Nine of the 23 players who gave Spain their first World Cup 2010 story came from the Barca academy, including players such as goalkeeper Pepe Reina and Cesc Fabregas, who succeed in the Premier League for Liverpool and Arsenal respectively. Barcelona live the golden age of child and youth soccer.
But behind Messi , Iniesta and Xavi there is the invisible work of dozens of anonymous people who make up the training structure of the boat, from coaches and scouts to educators. Only they know the years of effort and dedication behind the scenes and the number of youth who stay on the road until there emerges a figure like Messi.
The big teams in Europe or South America also have large quarries. The Argentine or Brazilian Santos River Plate and Boca Juniors practice of exporting live young talent to the league on the continent. are well known French academies of football training. Teams like Milan, Real Madrid and Liverpool also leading talent recruitment programs.
But it is strange to see a phenomenon like that of Barcelona, where they live in your template for many the best player in the world, Messi, and great players from different generations.

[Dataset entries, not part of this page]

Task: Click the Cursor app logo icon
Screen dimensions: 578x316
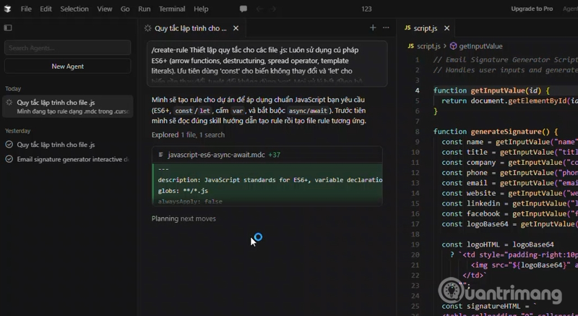Action: [x=9, y=9]
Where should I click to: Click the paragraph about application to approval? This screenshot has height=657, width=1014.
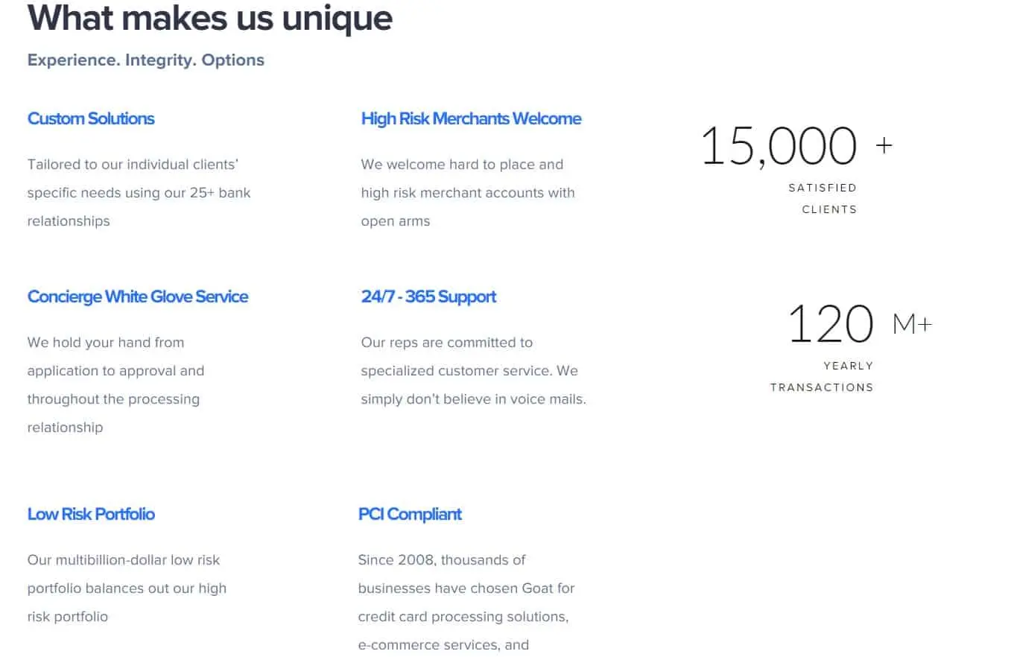[115, 384]
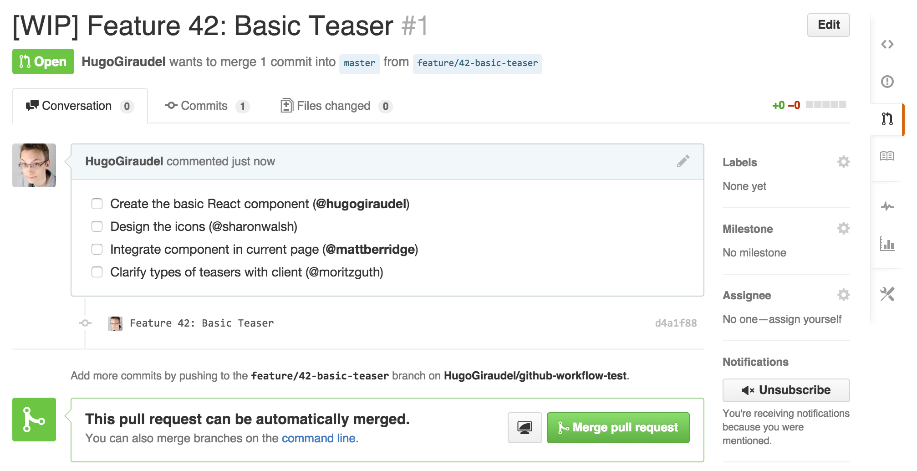Open the command line link
Screen dimensions: 917x471
[318, 438]
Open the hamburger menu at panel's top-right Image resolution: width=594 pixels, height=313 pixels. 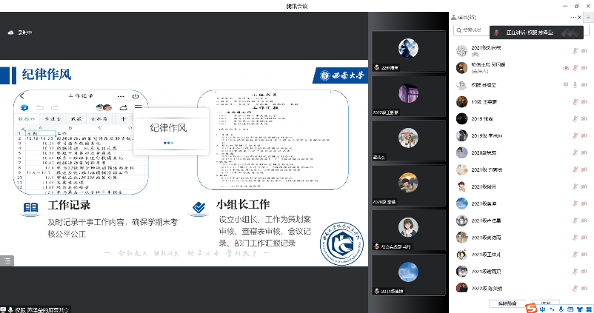(588, 16)
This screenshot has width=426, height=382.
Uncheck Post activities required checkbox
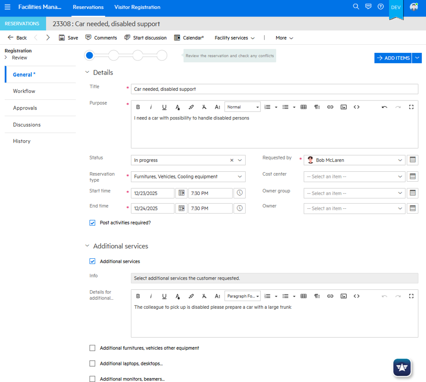pos(92,223)
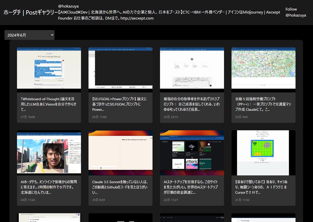Open the AI Dragon Quest game map thumbnail
This screenshot has height=222, width=313.
[264, 153]
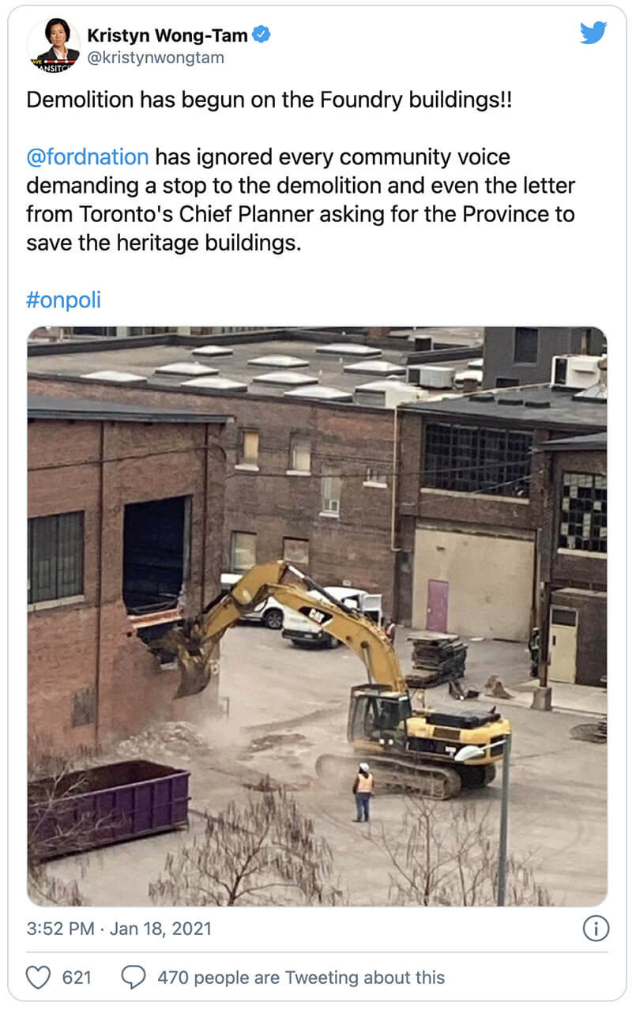Open the @kristynwongtam handle link
The image size is (632, 1010).
click(156, 58)
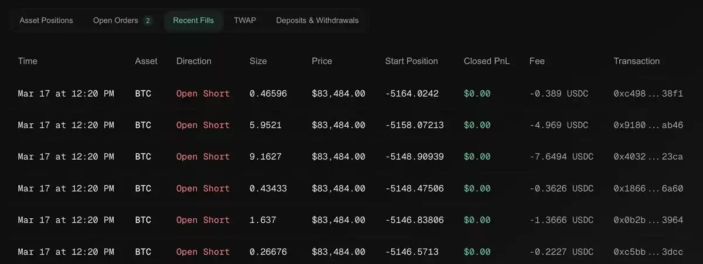
Task: Click the Closed PnL column header
Action: point(487,61)
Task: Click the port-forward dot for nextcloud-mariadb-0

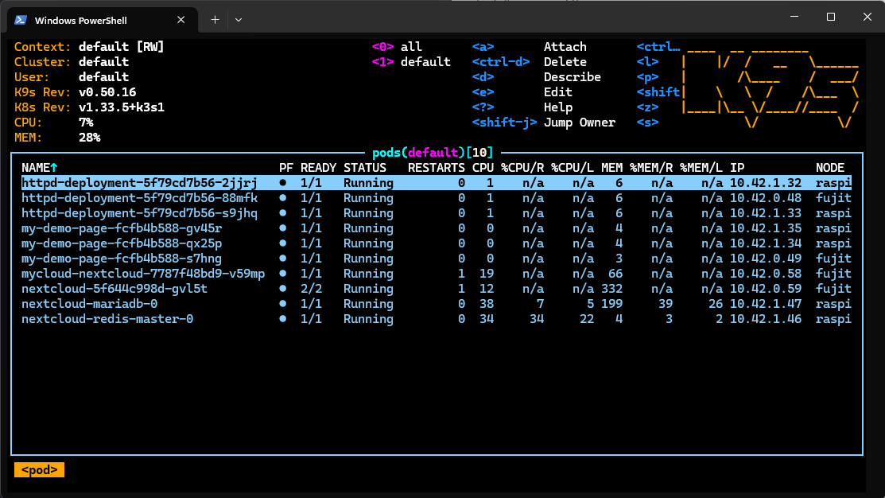Action: point(283,304)
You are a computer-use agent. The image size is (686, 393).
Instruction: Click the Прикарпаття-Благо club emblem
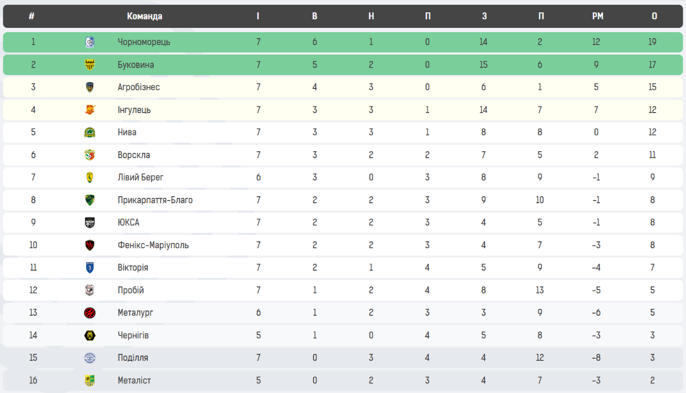pos(90,200)
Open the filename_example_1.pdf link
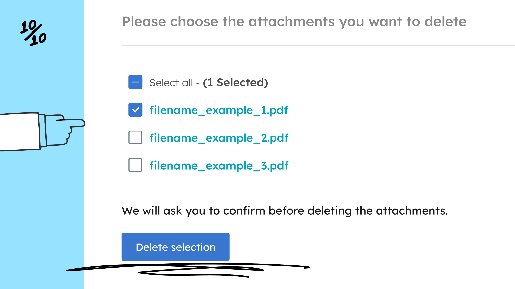 tap(219, 110)
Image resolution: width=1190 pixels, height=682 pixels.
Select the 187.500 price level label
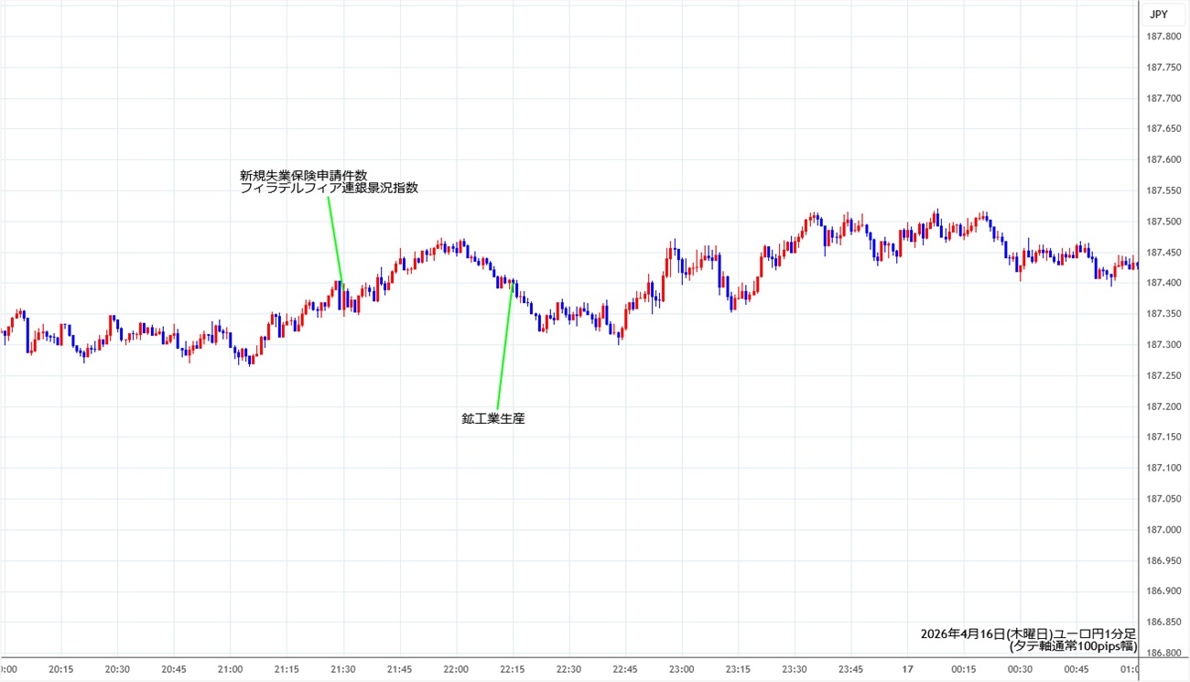[1163, 222]
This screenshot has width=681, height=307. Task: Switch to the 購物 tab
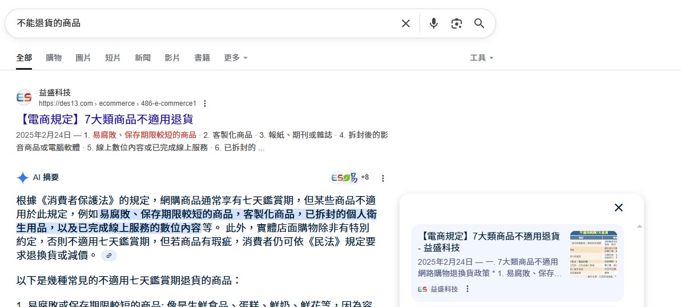click(54, 58)
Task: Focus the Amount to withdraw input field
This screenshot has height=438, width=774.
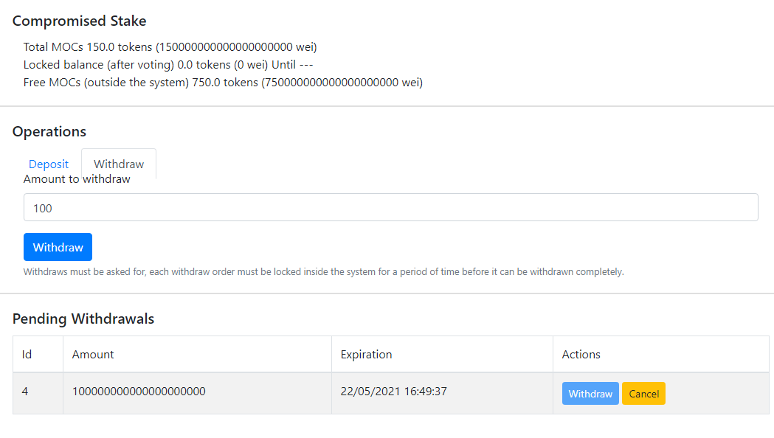Action: 390,207
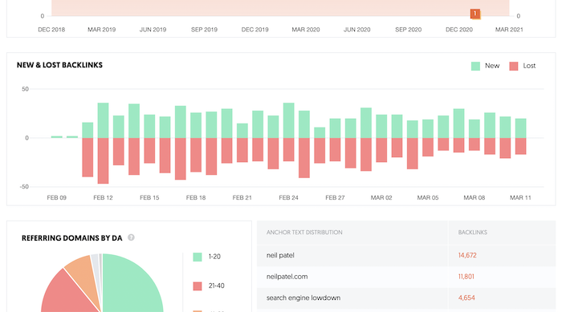Viewport: 562px width, 312px height.
Task: Open the 14,672 backlinks link for neil patel
Action: (467, 255)
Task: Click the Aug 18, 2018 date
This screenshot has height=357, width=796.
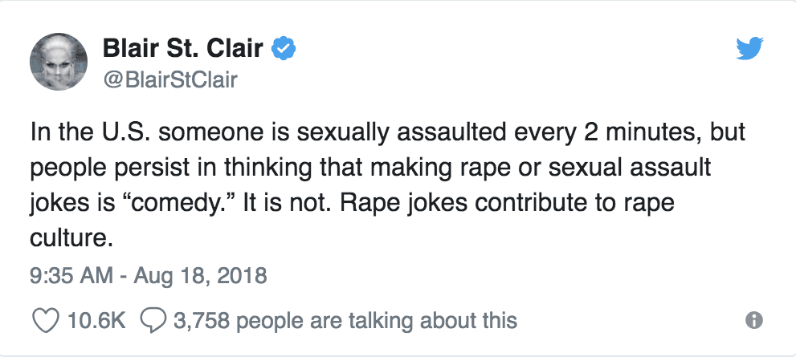Action: pos(200,276)
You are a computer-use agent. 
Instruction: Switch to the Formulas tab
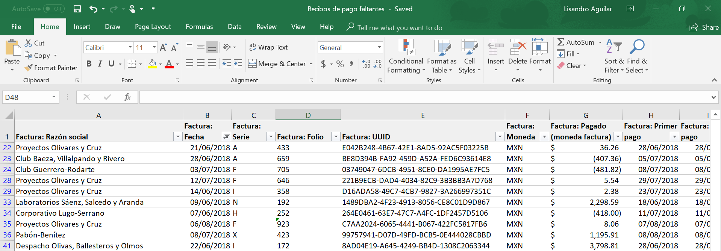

All emerged from its own academy. Is there a formula for success? Barca have yours. On the one hand, an undeniable football idea, based on an identical game system shared by all teams, from youngest to oldest.
Furthermore, capital values for the formation of his players: happiness, sacrifice and humility. And the two concepts are inextricably linked to confidence. "What young people need are opportunities. Everyone needs time. That being equal, they bet more on the player home, than outside," summarized the former Barça player, Guillermo Amor "Los Xavi or Iniesta take 10 years to get where they have come, "he said.
More than 200 children, between 7 and 18, comprising 13 teams of different categories of football at Barcelona. And all the better or worse, play the same system as Barça de Guardiola: four defenders, three midfielders and three points. In addition, work is a philosophy of possession and attack almost obsessive in force for 30 years, but the Dutchman Johan Cruyff propped during his time as Barca coach (1988-1996).
Love, 43, knows the ins and outs of the academy. He spent nine years in the ranks of Barcelona and became successful in the first team, where he played between 1988 and 1998. Since last year, is the Director of Formative Futbol Barcelona. "It has always been a lot of youth players in the first team, but now there are many who are very good.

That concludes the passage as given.